This creates an interesting challenge for automotive OEMs. As the technological complexity and software dependency of connected vehicles increases, those wishing to continue business in LATAM will need to understand its myriad of data protection and cybersecurity regulations. What are these laws? How are they changing? And what do automakers need to do to prepare? Read on to find out.
Until a couple of decades ago, there was little need for cybersecurity regulations or data protection laws in LATAM. Aside from “big business” many companies functioned via personal interactions and low to non-existent levels of technological dependence. However, decarbonization of public transportation, improvements to transportation networks, goods distribution, and public utilities, along with a global pandemic, have created a significant shift in the LATAM business model.
This transition has opened the door to malicious cyberattacks and data breaches, leaving many countries scrambling to mitigate the issue. As such, many LATAM regulations are either in the works, vague, or still up for debate.
The state of cybersecurity in Brazil became a hot topic after the country hosted several prestigious events including the World Cup and the Olympics.
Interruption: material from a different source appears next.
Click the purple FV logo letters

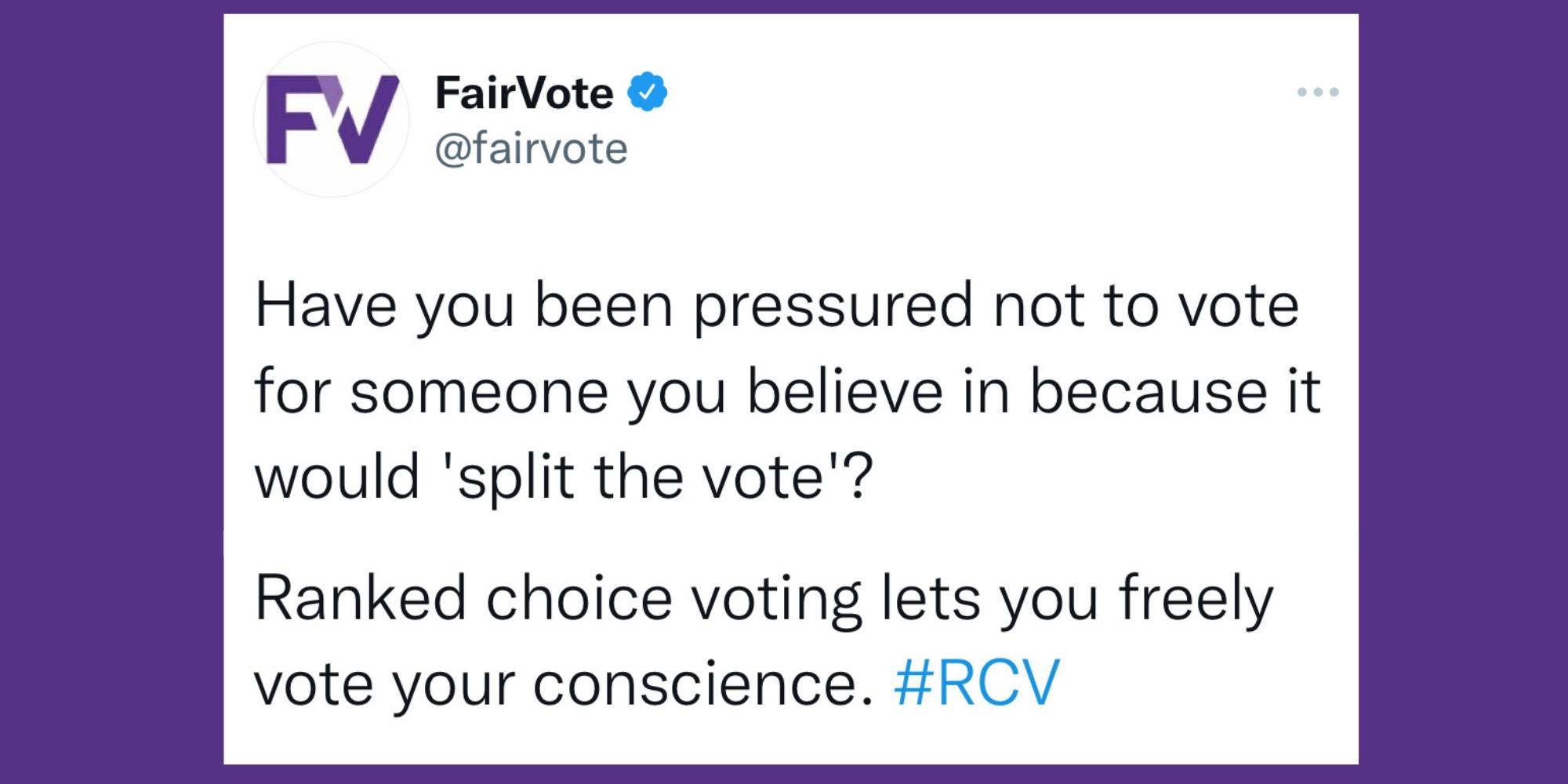[x=332, y=119]

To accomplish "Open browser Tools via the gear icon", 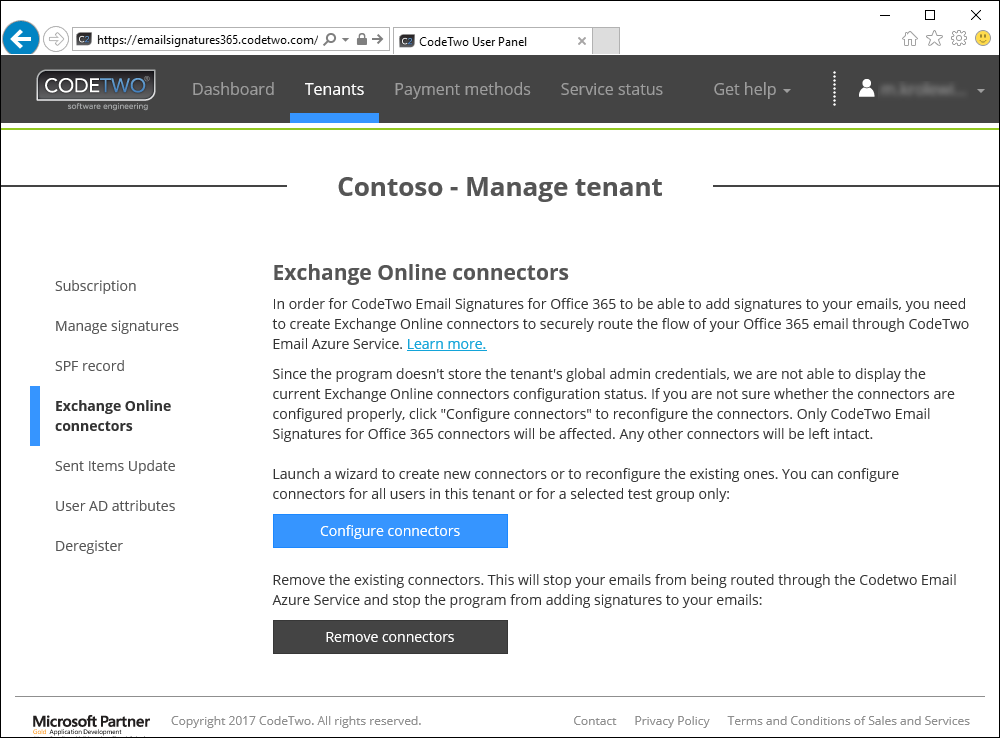I will click(x=958, y=37).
Concerned for their own protection, participating countries encouraged Brazil to improve its cybersecurity identification and response procedures.
The main body responsible for coordinating information security efforts is the Institutional Security Office of the Presidency (GSI). In conjunction with a presidential mandate, GSI helped create and define the National Information Security Policy. This policy suggests the development of five national strategies: cybersecurity, cyber defense, critical infrastructure protection, classified information security, and data leak protection.
The first of these, The National Cybersecurity Strategy (E-Ciber), aims to mitigate cyberattacks, improve threat resilience, and strengthen Brazil’s role in international cybersecurity through education, training, and awareness. One issue with E-Ciber is it is not actually a law. E-Ciber is a roadmap that offers “suggestions” and “recommendations” rather than strict guidelines, procedures, and consequences.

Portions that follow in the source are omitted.